Task goal> From the first line of the entries below to the line with "Open the 语言 language menu", give each line again exactly.
★ ★ ★ ★ ★ ★ ★
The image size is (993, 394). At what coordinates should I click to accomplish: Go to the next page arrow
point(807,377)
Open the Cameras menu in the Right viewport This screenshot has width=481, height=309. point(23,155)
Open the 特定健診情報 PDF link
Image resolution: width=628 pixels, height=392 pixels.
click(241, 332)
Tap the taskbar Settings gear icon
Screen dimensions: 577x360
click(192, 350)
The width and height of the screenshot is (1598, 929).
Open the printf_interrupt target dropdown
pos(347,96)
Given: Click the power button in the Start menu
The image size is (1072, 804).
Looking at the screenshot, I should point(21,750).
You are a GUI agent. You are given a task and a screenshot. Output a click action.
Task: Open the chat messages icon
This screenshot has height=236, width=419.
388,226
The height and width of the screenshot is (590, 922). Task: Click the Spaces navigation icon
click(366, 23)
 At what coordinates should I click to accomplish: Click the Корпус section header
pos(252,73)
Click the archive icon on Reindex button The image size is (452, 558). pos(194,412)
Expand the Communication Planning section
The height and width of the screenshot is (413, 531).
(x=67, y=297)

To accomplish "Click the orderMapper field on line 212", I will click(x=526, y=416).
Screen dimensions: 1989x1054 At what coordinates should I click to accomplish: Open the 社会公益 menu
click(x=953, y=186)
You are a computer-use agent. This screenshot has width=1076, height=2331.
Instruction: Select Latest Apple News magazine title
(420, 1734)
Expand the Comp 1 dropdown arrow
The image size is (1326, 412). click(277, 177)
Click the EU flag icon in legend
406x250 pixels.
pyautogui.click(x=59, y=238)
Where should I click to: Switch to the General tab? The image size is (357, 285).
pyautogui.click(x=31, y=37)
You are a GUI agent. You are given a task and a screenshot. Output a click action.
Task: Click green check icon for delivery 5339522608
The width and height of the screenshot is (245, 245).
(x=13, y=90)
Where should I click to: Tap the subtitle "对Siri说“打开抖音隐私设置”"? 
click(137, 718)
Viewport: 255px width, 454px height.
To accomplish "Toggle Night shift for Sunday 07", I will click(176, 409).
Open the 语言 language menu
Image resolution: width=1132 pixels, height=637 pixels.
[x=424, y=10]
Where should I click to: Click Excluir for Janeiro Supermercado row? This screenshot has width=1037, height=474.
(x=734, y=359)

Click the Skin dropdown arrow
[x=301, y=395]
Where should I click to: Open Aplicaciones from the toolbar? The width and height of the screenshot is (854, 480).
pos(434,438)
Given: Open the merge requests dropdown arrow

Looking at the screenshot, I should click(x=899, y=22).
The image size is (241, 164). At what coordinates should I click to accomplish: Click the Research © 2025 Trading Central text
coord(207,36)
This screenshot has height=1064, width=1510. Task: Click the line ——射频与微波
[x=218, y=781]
★ ★ ★ ★ ★ ★ ★
Written answer>
The image size is (993, 394). At what coordinates should I click to accomplish: Go to the next page arrow
point(807,377)
Open the Cameras menu in the Right viewport This screenshot has width=481, height=309. point(23,155)
Open the 特定健診情報 PDF link
Image resolution: width=628 pixels, height=392 pixels.
click(241, 332)
Tap the taskbar Settings gear icon
Screen dimensions: 577x360
click(192, 350)
The width and height of the screenshot is (1598, 929).
Open the printf_interrupt target dropdown
pos(347,96)
Given: Click the power button in the Start menu
The image size is (1072, 804).
Looking at the screenshot, I should point(21,750).
You are a GUI agent. You are given a task and a screenshot. Output a click action.
Task: Open the chat messages icon
This screenshot has height=236, width=419.
388,226
The height and width of the screenshot is (590, 922). Task: Click the Spaces navigation icon
click(366, 23)
 At what coordinates should I click to accomplish: Click the Корпус section header
pos(252,73)
Click the archive icon on Reindex button The image size is (452, 558). pos(194,412)
Expand the Communication Planning section
The height and width of the screenshot is (413, 531).
(x=67, y=297)

To accomplish "Click the orderMapper field on line 212", I will click(x=526, y=416).
Screen dimensions: 1989x1054 At what coordinates should I click to accomplish: Open the 社会公益 menu
click(x=953, y=186)
You are a computer-use agent. This screenshot has width=1076, height=2331.
Instruction: Select Latest Apple News magazine title
(420, 1734)
Expand the Comp 1 dropdown arrow
The image size is (1326, 412). click(277, 177)
Click the EU flag icon in legend
406x250 pixels.
pyautogui.click(x=59, y=238)
Where should I click to: Switch to the General tab? The image size is (357, 285).
pyautogui.click(x=31, y=37)
You are a GUI agent. You are given a task and a screenshot. Output a click action.
Task: Click green check icon for delivery 5339522608
The width and height of the screenshot is (245, 245).
(x=13, y=90)
Where should I click to: Tap the subtitle "对Siri说“打开抖音隐私设置”"? 
click(137, 718)
Viewport: 255px width, 454px height.
To accomplish "Toggle Night shift for Sunday 07", I will click(176, 409).
Open the 语言 language menu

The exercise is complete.